After a discussion with the cardiac surgery team, it was decided that the patient was too unstable to undergo a risky and complex new surgery. We chose to treat the stenotic conduit using a percutaneous approach with a non-covered Cheatham Platinum (CP) stent directly after the diagnostic procedure. The length of the conduit was measured with the graduated pigtail as 45 mm. An Amplatzer torqvue delivery sheath 12 Fr (Saint Jude Medical, Saint Paul, USA) was placed in the right femoral artery and an Amplatz super stiff wire (Boston Scientific, Natick, USA) was positioned in the left ventricle through the Dacron conduit.
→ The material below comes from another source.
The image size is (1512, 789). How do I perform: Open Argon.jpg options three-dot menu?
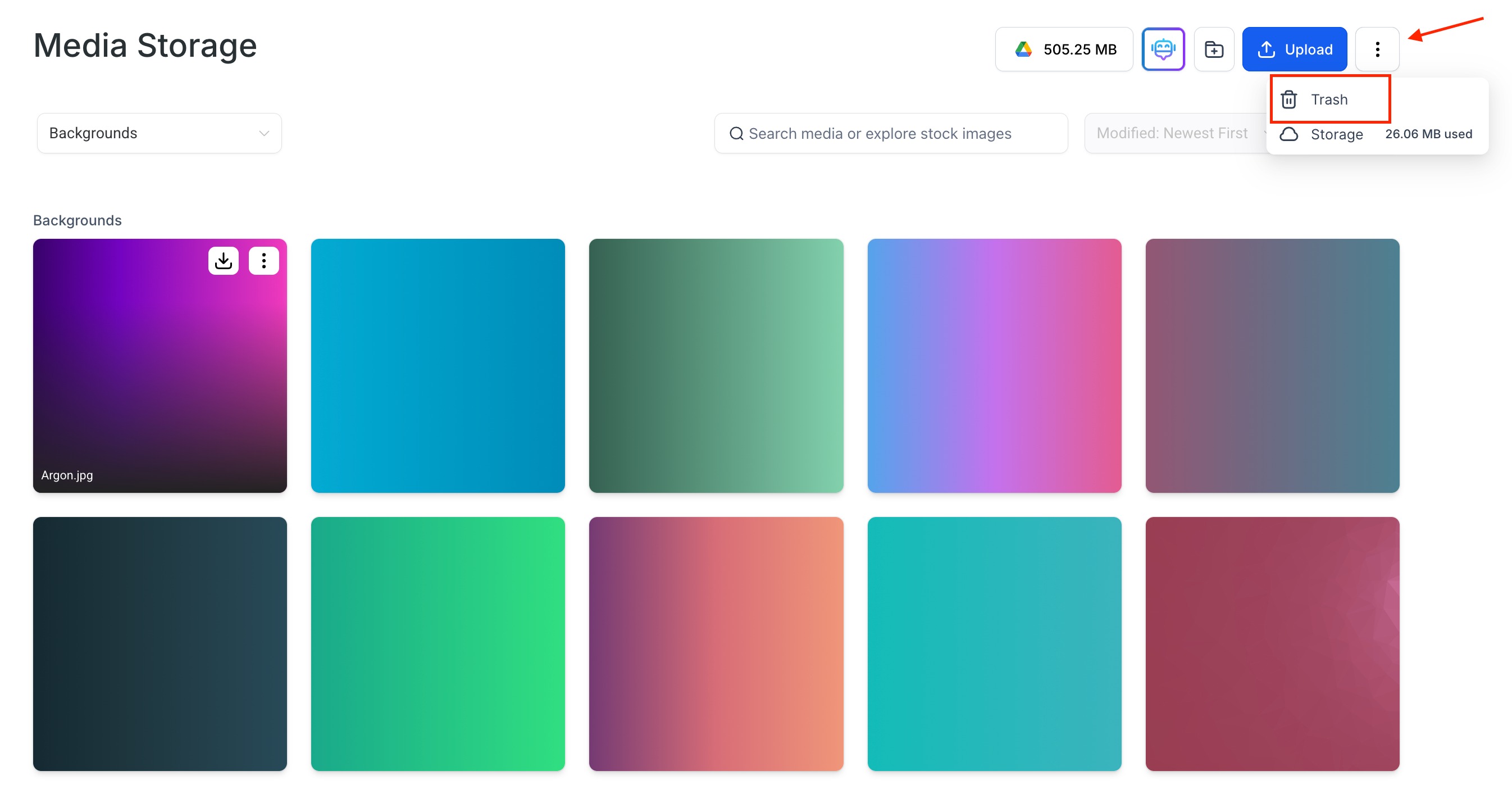tap(263, 260)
We mounted the 45 mm CP stent on a balloon-in-balloon (BIB) catheter (NuMED company, Hopkinton, NY) with a 24 mm diameter. The CP stent was placed under angiographic control; the inner balloon was inflated at 3 atmospheres; then, the outer balloon was inflated at 2 atmospheres with a good expansion of the CP stent (Figures 2, 3, 4). After the stent placement, a contrast injection in the left ventricle showed a decrease of the shunt through the residual VSD and the gradient in the conduit was reduced to 35 mmHg. Shortly after the procedure, the patient gradually improved and was removed from ventilation after 7 days.
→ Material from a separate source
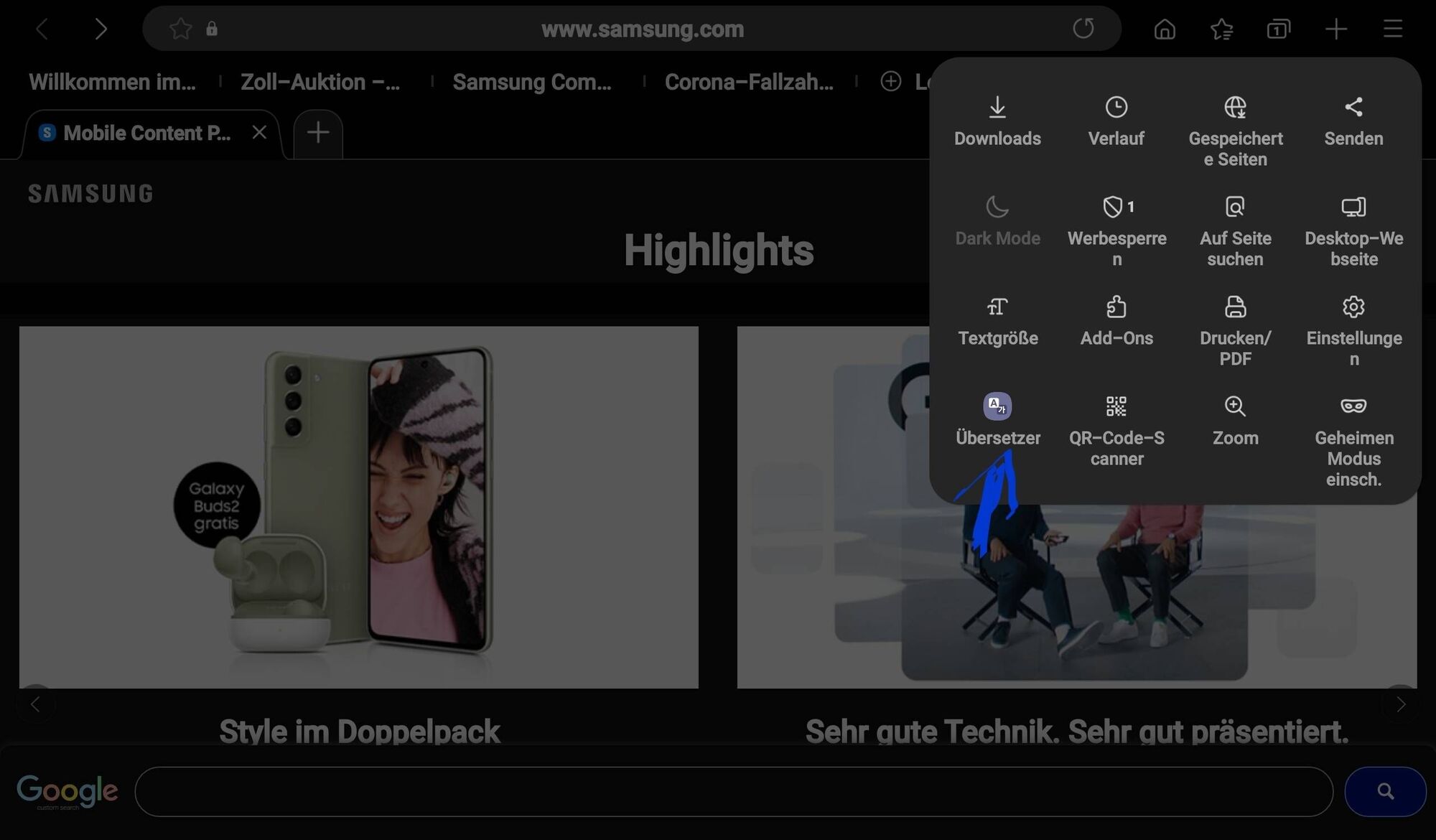Open Add-Ons menu entry
The height and width of the screenshot is (840, 1436).
click(x=1116, y=320)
We report the case of a patient who underwent surgery as an adult for a DORV with TGA and PS. The immediate postoperative period of this patient was marked by low systemic flow. The transesophageal echocardiography suggested a residual VSD and a gradient in the conduit between the aorta and the left ventricle. We performed catheterization and discovered a kinking of the intraventricular conduit, which was responsible for the low systemic flow due to the obstruction, and an increased shunt through a small residual VSD.
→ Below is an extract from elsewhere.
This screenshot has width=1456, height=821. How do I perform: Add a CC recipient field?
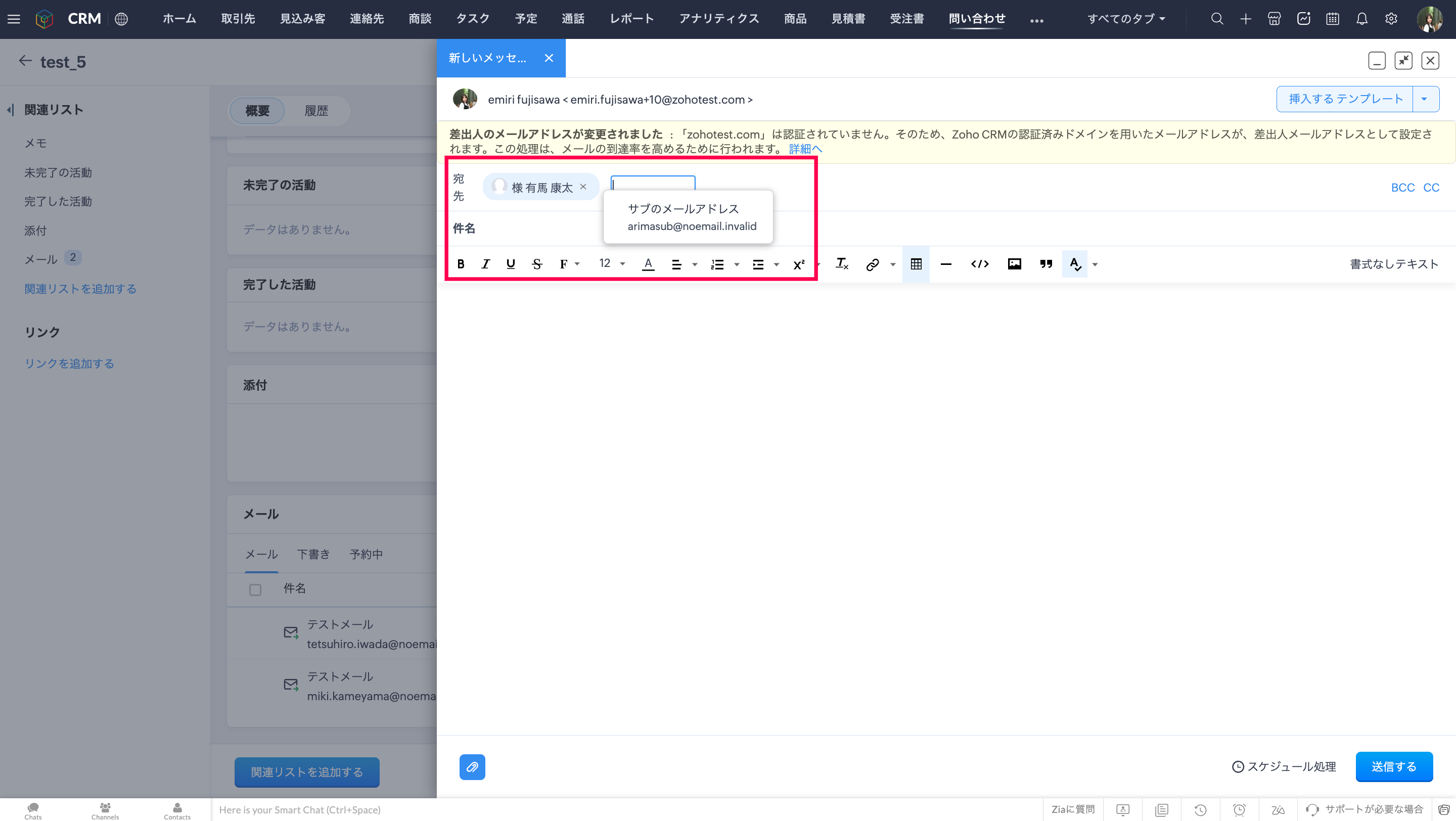click(x=1431, y=188)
Because of the noncommitted VSD, the connection between the VSD and the aortic valve must be achieved using an intracardiac conduit instead of a patch (known as Kawashima intraventricular rerouting).[4, 5] Our patient was too fragile to undergo a new surgery and we thought the stenotic conduit could be easily accessed using a percutaneous approach. The intervention occurred directly after the diagnostic catheterization. The presence of the Dacron conduit allowed us to treat the obstruction with a CP stent mounted on a BIB catheter, which is composed
of an inner and an outer balloon. The inner balloon is inflated first and allows stabilization of the stent in difficult anatomical or hemodynamical situations. The inflation of the outer balloon leads to the final expansion of the CP stent. The CP stents are generally used to treat native or postoperative aorta coarctation in older children and young adults.[6, 7] The use of CP stents in other congenital heart diseases has been described, but not frequently. A CP stent was used to expand a cavopulmonary conduit and to treat a supra-PS after arterial switch intervention. To our knowledge, this is the first published case where a CP stent was implanted in an intraventricular conduit between the left ventricle and the aorta after surgery for DORV.
The authors wish to acknowledge Prof. Pierre Wauthy, Dr. Hélène Demanet, and Dr. Hugues Dessy for their contributions in treating this patient.
Conflict of Interest There is no conflict of interest.